▶ **WHAT YOU HAVE TO DO**
Where a line of the entries holds the string "Customer", copy that line.

(RECORDS FOR THE TASK)

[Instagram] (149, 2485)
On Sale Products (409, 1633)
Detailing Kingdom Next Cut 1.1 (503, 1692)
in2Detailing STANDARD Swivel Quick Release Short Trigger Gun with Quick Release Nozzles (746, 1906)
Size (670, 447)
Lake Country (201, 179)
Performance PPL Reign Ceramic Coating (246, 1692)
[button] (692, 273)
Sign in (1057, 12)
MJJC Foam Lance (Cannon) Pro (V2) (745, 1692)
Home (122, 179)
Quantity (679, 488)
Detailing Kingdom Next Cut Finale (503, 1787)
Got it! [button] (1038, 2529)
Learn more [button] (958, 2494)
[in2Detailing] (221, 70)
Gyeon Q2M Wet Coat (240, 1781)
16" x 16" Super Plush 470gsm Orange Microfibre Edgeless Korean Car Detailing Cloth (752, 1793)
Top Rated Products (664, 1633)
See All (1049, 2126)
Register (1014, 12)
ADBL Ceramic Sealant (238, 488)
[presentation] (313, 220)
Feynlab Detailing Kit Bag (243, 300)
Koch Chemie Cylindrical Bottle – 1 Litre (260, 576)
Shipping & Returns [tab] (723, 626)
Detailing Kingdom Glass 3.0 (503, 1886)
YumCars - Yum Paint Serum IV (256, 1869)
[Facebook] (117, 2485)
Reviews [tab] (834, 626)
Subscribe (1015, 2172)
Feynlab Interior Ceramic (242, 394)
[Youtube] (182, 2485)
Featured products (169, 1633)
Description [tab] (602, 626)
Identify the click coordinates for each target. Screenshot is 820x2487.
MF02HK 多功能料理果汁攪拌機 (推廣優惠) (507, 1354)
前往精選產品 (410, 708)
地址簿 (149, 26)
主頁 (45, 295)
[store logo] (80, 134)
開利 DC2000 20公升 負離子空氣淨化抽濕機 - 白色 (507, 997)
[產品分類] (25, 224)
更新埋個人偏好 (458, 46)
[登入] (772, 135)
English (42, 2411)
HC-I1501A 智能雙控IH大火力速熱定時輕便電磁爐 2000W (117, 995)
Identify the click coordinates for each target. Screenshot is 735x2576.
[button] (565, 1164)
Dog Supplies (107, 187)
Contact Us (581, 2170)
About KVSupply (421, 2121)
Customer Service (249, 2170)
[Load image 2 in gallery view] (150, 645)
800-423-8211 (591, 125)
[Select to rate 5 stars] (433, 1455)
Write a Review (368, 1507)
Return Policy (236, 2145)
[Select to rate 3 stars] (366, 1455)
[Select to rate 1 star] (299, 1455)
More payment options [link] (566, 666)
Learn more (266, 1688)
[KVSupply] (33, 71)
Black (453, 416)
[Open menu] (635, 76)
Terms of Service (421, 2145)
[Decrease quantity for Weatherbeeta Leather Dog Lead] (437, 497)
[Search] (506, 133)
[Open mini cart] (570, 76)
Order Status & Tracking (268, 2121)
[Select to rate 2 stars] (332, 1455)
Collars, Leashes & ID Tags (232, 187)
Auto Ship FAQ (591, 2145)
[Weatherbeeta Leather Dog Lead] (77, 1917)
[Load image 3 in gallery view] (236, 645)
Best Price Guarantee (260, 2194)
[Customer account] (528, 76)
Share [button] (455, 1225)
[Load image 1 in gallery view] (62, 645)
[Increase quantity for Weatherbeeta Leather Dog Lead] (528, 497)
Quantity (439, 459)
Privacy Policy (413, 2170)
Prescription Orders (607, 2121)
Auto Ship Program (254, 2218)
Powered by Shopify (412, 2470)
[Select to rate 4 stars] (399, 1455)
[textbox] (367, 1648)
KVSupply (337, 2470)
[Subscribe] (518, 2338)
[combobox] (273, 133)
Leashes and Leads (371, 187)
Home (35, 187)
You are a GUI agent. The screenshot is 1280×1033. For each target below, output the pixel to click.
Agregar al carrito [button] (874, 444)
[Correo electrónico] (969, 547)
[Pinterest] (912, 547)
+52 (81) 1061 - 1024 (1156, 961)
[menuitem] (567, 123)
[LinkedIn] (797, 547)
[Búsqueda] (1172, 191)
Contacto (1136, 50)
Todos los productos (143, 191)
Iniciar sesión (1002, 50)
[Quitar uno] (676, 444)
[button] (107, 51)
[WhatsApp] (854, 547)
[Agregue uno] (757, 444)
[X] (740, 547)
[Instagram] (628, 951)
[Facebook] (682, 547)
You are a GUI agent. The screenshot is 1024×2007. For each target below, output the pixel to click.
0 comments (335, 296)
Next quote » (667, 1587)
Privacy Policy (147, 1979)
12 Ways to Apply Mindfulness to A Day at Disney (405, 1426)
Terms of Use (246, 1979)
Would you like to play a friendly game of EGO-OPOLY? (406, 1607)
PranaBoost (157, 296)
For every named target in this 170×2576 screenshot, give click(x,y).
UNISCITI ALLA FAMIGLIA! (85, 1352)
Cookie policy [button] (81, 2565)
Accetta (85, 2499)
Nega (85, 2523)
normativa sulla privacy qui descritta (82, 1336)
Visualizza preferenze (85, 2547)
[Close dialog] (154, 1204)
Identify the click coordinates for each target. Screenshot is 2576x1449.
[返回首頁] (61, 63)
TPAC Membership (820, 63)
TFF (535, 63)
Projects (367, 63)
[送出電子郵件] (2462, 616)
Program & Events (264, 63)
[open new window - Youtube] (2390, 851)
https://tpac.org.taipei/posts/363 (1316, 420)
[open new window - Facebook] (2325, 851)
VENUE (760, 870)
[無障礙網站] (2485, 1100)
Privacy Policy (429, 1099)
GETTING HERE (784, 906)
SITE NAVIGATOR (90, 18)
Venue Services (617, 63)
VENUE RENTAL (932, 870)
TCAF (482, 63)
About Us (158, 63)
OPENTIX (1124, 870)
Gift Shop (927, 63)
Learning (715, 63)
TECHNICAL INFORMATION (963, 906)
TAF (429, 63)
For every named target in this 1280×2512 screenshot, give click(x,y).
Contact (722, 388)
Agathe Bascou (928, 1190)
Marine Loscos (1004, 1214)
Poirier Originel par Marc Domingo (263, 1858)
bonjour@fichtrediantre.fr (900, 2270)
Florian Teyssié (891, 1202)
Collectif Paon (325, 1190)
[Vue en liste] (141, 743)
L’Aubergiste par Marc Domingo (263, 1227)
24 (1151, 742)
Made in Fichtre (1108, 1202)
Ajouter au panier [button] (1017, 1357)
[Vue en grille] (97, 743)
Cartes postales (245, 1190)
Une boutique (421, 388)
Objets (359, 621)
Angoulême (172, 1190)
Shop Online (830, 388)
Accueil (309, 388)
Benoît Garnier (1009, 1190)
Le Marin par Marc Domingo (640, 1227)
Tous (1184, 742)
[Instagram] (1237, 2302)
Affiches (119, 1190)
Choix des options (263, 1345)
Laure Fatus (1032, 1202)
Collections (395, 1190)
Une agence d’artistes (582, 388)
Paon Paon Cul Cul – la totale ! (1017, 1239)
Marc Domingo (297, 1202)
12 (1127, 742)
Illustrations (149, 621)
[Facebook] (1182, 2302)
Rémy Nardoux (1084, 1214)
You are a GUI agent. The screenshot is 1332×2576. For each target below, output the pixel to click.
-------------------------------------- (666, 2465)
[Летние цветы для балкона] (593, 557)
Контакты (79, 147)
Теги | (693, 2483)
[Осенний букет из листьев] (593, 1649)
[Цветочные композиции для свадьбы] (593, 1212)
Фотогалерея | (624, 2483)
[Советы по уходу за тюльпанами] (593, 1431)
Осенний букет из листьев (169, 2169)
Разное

(End RECORDS FOR THE TASK)

▶ **TASK ANSWER**
Customer Service (249, 2170)
[Customer account] (528, 76)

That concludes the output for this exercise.